• [WRITTEN INSTRUCTION] Copy the entries below word for word, each line exactly as it appears.

• [DATASET]
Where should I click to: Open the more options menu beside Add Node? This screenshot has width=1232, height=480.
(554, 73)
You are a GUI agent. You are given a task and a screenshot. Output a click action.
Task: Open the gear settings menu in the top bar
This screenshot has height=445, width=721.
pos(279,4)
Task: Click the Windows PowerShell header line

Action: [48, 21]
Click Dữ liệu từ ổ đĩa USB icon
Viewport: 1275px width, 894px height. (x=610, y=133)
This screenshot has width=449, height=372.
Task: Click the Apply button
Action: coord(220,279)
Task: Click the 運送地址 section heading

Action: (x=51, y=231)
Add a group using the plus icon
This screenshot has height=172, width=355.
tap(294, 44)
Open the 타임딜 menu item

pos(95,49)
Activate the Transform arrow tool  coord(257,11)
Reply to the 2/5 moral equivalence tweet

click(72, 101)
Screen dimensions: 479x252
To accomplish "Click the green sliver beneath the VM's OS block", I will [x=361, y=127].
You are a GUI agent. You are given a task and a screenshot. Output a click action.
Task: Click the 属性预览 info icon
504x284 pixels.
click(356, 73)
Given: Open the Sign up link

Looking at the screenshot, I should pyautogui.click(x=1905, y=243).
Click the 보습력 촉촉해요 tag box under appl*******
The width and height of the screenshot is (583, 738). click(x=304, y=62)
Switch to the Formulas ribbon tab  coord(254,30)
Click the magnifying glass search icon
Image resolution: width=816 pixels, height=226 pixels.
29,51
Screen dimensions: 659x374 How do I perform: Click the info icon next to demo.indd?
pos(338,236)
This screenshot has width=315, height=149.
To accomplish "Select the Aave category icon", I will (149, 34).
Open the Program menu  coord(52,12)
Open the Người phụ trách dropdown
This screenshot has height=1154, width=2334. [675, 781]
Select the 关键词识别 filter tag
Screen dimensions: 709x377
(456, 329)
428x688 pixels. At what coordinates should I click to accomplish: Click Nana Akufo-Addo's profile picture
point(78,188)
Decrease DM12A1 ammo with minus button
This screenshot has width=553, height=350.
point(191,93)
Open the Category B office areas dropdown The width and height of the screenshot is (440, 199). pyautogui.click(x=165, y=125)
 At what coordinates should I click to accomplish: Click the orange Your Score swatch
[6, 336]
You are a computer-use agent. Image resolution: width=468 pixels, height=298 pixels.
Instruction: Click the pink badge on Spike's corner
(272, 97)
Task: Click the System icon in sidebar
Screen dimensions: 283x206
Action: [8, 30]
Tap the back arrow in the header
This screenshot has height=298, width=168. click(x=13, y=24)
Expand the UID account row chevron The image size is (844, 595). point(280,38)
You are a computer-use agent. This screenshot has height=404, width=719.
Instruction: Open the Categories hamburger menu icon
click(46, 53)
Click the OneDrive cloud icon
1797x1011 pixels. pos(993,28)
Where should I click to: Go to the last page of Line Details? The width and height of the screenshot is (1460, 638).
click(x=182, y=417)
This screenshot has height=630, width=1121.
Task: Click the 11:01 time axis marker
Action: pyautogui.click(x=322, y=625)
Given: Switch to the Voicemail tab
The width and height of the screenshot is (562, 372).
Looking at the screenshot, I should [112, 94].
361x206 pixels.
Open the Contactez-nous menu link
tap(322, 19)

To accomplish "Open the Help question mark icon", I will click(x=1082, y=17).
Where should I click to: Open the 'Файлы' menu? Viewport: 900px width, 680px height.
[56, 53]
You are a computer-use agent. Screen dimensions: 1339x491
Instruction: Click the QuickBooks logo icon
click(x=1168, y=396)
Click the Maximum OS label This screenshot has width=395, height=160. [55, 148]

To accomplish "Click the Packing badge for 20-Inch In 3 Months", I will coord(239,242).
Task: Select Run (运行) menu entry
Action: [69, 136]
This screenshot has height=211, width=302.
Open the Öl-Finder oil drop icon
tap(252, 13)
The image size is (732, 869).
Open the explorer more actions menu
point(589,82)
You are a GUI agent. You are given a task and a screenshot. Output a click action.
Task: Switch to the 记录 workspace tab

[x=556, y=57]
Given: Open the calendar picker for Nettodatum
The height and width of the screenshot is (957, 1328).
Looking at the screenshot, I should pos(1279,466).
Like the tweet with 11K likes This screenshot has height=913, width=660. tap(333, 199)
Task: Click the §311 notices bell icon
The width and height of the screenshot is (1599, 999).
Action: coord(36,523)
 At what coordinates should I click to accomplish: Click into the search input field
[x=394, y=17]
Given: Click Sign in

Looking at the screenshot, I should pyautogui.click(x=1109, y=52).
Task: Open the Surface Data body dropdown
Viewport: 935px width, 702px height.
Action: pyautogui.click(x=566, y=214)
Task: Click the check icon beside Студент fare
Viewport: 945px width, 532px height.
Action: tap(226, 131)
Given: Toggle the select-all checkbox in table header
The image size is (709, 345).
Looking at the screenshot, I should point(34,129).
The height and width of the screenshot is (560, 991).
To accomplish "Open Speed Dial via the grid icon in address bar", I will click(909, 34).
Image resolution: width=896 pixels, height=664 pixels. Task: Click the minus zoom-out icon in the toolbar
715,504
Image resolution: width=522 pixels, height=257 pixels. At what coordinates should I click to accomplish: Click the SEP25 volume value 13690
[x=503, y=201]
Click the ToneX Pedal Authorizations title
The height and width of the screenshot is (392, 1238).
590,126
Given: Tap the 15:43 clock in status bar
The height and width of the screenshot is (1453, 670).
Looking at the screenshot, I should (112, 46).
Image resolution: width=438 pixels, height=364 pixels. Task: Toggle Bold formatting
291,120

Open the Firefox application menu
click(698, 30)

• [RESULT]
Where should I click to: Open the more options menu beside Add Node? This screenshot has width=1232, height=480.
(554, 73)
You are a GUI agent. You are given a task and a screenshot. Output a click action.
Task: Open the gear settings menu in the top bar
This screenshot has height=445, width=721.
pos(279,4)
Task: Click the Windows PowerShell header line

Action: [48, 21]
Click Dữ liệu từ ổ đĩa USB icon
Viewport: 1275px width, 894px height. (x=610, y=133)
This screenshot has width=449, height=372.
Task: Click the Apply button
Action: coord(220,279)
Task: Click the 運送地址 section heading

Action: (x=51, y=231)
Add a group using the plus icon
This screenshot has height=172, width=355.
tap(294, 44)
Open the 타임딜 menu item

pos(95,49)
Activate the Transform arrow tool  coord(257,11)
Reply to the 2/5 moral equivalence tweet

click(72, 101)
Screen dimensions: 479x252
To accomplish "Click the green sliver beneath the VM's OS block", I will [x=361, y=127].
You are a GUI agent. You are given a task and a screenshot. Output a click action.
Task: Click the 属性预览 info icon
504x284 pixels.
click(356, 73)
Given: Open the Sign up link

Looking at the screenshot, I should pyautogui.click(x=1905, y=243).
Click the 보습력 촉촉해요 tag box under appl*******
The width and height of the screenshot is (583, 738). click(x=304, y=62)
Switch to the Formulas ribbon tab  coord(254,30)
Click the magnifying glass search icon
Image resolution: width=816 pixels, height=226 pixels.
29,51
Screen dimensions: 659x374 How do I perform: Click the info icon next to demo.indd?
pos(338,236)
This screenshot has width=315, height=149.
To accomplish "Select the Aave category icon", I will (149, 34).
Open the Program menu  coord(52,12)
Open the Người phụ trách dropdown
This screenshot has height=1154, width=2334. [675, 781]
Select the 关键词识别 filter tag
Screen dimensions: 709x377
(456, 329)
428x688 pixels. At what coordinates should I click to accomplish: Click Nana Akufo-Addo's profile picture
point(78,188)
Decrease DM12A1 ammo with minus button
This screenshot has width=553, height=350.
point(191,93)
Open the Category B office areas dropdown The width and height of the screenshot is (440, 199). pyautogui.click(x=165, y=125)
 At what coordinates should I click to accomplish: Click the orange Your Score swatch
[6, 336]
You are a computer-use agent. Image resolution: width=468 pixels, height=298 pixels.
Instruction: Click the pink badge on Spike's corner
(272, 97)
Task: Click the System icon in sidebar
Screen dimensions: 283x206
Action: [8, 30]
Tap the back arrow in the header
This screenshot has height=298, width=168. click(x=13, y=24)
Expand the UID account row chevron The image size is (844, 595). point(280,38)
You are a computer-use agent. This screenshot has height=404, width=719.
Instruction: Open the Categories hamburger menu icon
click(46, 53)
Click the OneDrive cloud icon
1797x1011 pixels. pos(993,28)
Where should I click to: Go to the last page of Line Details? The width and height of the screenshot is (1460, 638).
click(x=182, y=417)
This screenshot has height=630, width=1121.
Task: Click the 11:01 time axis marker
Action: pyautogui.click(x=322, y=625)
Given: Switch to the Voicemail tab
The width and height of the screenshot is (562, 372).
Looking at the screenshot, I should [112, 94].
361x206 pixels.
Open the Contactez-nous menu link
tap(322, 19)

To accomplish "Open the Help question mark icon", I will click(x=1082, y=17).
Where should I click to: Open the 'Файлы' menu? Viewport: 900px width, 680px height.
[56, 53]
You are a computer-use agent. Screen dimensions: 1339x491
Instruction: Click the QuickBooks logo icon
click(x=1168, y=396)
Click the Maximum OS label This screenshot has width=395, height=160. [55, 148]

To accomplish "Click the Packing badge for 20-Inch In 3 Months", I will coord(239,242).
Task: Select Run (运行) menu entry
Action: [69, 136]
This screenshot has height=211, width=302.
Open the Öl-Finder oil drop icon
tap(252, 13)
The image size is (732, 869).
Open the explorer more actions menu
point(589,82)
You are a GUI agent. You are given a task and a screenshot. Output a click action.
Task: Switch to the 记录 workspace tab

[x=556, y=57]
Given: Open the calendar picker for Nettodatum
The height and width of the screenshot is (957, 1328).
Looking at the screenshot, I should pos(1279,466).
Like the tweet with 11K likes This screenshot has height=913, width=660. tap(333, 199)
Task: Click the §311 notices bell icon
The width and height of the screenshot is (1599, 999).
Action: coord(36,523)
 At what coordinates should I click to accomplish: Click into the search input field
[x=394, y=17]
Given: Click Sign in

Looking at the screenshot, I should pyautogui.click(x=1109, y=52).
Task: Open the Surface Data body dropdown
Viewport: 935px width, 702px height.
Action: pyautogui.click(x=566, y=214)
Task: Click the check icon beside Студент fare
Viewport: 945px width, 532px height.
Action: tap(226, 131)
Given: Toggle the select-all checkbox in table header
The image size is (709, 345).
Looking at the screenshot, I should point(34,129).
The height and width of the screenshot is (560, 991).
To accomplish "Open Speed Dial via the grid icon in address bar", I will click(909, 34).
Image resolution: width=896 pixels, height=664 pixels. Task: Click the minus zoom-out icon in the toolbar
715,504
Image resolution: width=522 pixels, height=257 pixels. At what coordinates should I click to accomplish: Click the SEP25 volume value 13690
[x=503, y=201]
Click the ToneX Pedal Authorizations title
The height and width of the screenshot is (392, 1238).
590,126
Given: Tap the 15:43 clock in status bar
The height and width of the screenshot is (1453, 670).
Looking at the screenshot, I should (112, 46).
Image resolution: width=438 pixels, height=364 pixels. Task: Toggle Bold formatting
291,120

Open the Firefox application menu
click(698, 30)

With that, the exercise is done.